By Gabriel Olawale

Stakeholders have called for more awareness and capacity building to tackle the increasing prevalence of diabetes and its complications even as they identified ignorance  and lack of prompt referral as factors fueling amputation among diabetic patients.

The experts who gathered at the 5th annual International Podiatry and Diabetes Foot Care workshop organised by Rainbow Specialist Medical Centre,  a private hospital with focus on the management of diabetes and other endocrine and metabolism conditions, in partnership with the World Walk Foundation, Jamaican Chapter, regretted that the podiatry medicine which supposed to focus on foot and ankle disorders are not taught in any Nigerian Universities.

Speaking during the opening ceremony of a week-long workshop, the Workshop Coordinator, Dr Afokoghene Rita Isiavwe, said more Nigerians are losing their limbs to diabetic foot ulcer, a major complication of diabetes mellitus.

She disclosed that the situation has become worrisome in Nigeria due to ignorance of both the affected individuals and the delay by medical personnel caring for them to refer them to appropriate centres where they can be properly managed.

“These delays in presentation often times lead to amputations as a means of saving the person’s life or even death,” she said.

Isiavwe disclosed that diabetes mellitus is the leading cause of non-traumatic lower limb amputation worldwide, including Nigeria.  Unfortunately, she said, podiatry, a specialised branch of medicine that focuses on foot and ankle disorders, which is relevant in the care of persons living  with diabetes mellitus is currently not taught in Nigerian universities hence, the introduction of the annual podiatry workshop by Rainbow Medical Centre to fill  the gap.

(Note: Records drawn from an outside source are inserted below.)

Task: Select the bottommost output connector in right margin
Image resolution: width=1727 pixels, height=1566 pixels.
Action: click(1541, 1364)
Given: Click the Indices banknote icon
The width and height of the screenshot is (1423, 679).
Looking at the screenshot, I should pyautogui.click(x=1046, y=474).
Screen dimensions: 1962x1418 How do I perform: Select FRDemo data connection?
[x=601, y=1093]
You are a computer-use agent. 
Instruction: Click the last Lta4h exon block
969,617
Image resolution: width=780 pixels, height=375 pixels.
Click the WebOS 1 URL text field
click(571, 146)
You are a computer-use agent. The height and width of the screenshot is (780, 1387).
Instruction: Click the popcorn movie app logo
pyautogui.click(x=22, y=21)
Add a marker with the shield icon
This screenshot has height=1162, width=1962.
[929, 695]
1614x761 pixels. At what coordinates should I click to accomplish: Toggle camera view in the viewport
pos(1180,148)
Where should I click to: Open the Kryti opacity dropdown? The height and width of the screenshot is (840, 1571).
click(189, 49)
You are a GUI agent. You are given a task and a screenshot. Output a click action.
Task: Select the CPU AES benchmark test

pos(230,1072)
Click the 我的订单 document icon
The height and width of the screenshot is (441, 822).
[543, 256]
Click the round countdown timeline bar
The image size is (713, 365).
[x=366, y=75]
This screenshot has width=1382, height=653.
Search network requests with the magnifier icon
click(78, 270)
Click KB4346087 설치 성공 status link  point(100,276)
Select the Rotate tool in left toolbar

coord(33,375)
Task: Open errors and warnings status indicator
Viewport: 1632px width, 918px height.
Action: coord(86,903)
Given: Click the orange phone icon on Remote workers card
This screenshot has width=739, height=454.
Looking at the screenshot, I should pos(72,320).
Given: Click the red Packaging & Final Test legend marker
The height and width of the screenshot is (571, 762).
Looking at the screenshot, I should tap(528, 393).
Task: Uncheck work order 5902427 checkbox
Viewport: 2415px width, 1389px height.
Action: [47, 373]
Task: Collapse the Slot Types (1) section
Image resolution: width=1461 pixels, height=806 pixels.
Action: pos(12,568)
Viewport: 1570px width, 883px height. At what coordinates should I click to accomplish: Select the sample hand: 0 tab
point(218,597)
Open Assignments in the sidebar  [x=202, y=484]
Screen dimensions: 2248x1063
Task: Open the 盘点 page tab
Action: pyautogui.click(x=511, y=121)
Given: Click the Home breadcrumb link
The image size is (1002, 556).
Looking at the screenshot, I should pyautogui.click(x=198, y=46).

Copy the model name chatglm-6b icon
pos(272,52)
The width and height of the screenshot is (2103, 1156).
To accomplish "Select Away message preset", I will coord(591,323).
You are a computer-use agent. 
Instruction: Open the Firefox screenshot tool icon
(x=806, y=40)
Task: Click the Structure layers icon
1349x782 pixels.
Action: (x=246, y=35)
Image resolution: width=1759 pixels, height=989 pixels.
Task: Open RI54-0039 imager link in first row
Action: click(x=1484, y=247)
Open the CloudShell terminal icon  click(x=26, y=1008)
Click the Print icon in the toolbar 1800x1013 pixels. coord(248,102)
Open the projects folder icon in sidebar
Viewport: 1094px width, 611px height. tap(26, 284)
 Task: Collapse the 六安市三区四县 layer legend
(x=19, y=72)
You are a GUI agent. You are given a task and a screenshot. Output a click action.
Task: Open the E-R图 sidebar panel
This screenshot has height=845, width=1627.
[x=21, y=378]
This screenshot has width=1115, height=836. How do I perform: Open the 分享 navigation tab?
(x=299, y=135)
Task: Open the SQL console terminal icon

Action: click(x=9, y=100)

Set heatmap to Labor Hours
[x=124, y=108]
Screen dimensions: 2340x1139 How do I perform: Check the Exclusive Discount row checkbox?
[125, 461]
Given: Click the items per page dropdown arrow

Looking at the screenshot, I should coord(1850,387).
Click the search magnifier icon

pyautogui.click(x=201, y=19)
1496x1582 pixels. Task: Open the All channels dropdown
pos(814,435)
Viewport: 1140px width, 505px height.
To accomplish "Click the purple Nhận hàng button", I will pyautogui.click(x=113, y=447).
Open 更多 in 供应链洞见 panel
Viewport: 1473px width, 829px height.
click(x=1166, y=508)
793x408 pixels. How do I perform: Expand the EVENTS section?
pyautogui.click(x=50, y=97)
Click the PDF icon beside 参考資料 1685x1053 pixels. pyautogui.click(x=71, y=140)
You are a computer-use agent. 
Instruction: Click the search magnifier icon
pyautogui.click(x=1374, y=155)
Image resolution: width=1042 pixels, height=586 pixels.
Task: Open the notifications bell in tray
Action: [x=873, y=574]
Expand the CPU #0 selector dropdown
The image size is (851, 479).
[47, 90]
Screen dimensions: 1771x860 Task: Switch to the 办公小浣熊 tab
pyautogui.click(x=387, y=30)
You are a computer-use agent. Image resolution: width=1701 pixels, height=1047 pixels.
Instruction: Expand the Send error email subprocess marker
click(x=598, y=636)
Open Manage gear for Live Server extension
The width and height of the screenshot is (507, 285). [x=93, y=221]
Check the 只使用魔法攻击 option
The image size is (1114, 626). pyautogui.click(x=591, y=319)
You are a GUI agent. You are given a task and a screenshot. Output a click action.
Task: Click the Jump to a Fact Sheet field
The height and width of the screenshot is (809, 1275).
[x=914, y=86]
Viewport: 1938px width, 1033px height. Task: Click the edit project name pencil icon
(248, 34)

She told the participants and guests that the Centre had, in the last five years, been building local capacity to improve management and prevention of diabetes foot complications while also raising awareness on proper foot care in persons living with diabetes mellitus in the country.

This, she further said, had been achieved through regular interactive workshops to provide needed training for doctors and other health workers with support from the World Diabetes Foundation Project, the Diabetes Podiatry Initiative Nigeria and training faculty from the American Podiatry Institute.

“This year, we commence a formal certification course to train foot care assistants. The international training faculty is from the World Walk Foundation, Jamaican Chapter. Their collaborative efforts with The Jamaican Ministry of Health over The years with their ‘Special Certification Course to train Foot care Assistants’ has been making a posistive difference in saving diabetes feet in Jamaica. We hope to repeat same in. Nigeria.”

In his speech, the Founder, World Walk Foundation Jamaican Chapter, Owens Bernard told the audience there was no podiatrist in Jamaica 25 years ago and foot care was therefore not on the raider in the country at that time.

The situation, he said, had changed with the intervention of the World Walk Foundation through partnership with the country’s ministry of health which trained health workers and provided them with basic foot care tools

“We need to prevent amputation, no matter what stage it is. We need to focus on the simple things that lead to amputations. We need to go to the primary care level and this starts with education.

“We are here not to tell you what to but to share with you our experience and knowledge so you can prevent amputations in the interest of humanity,” he said.

The Chairman of the occasion, Dr. Adeyemi Johnson, a cardiologist and vascular specialist, stressed the need for Nigeria to seriously consider measures aimed at reducing the rate of amputation in the country especially among the underprivileged.

He noted that the management of diabetes and its complications could be very expensive, especially when complications such as diabetes foot set in. The burden, he however said, could be greatly prevented through awareness and enlightenment of the public.

This, he said, remains the cheaper way out for the underprivileged that cannot afford the cost of management of diabetes foot complication and prevent amputations or death.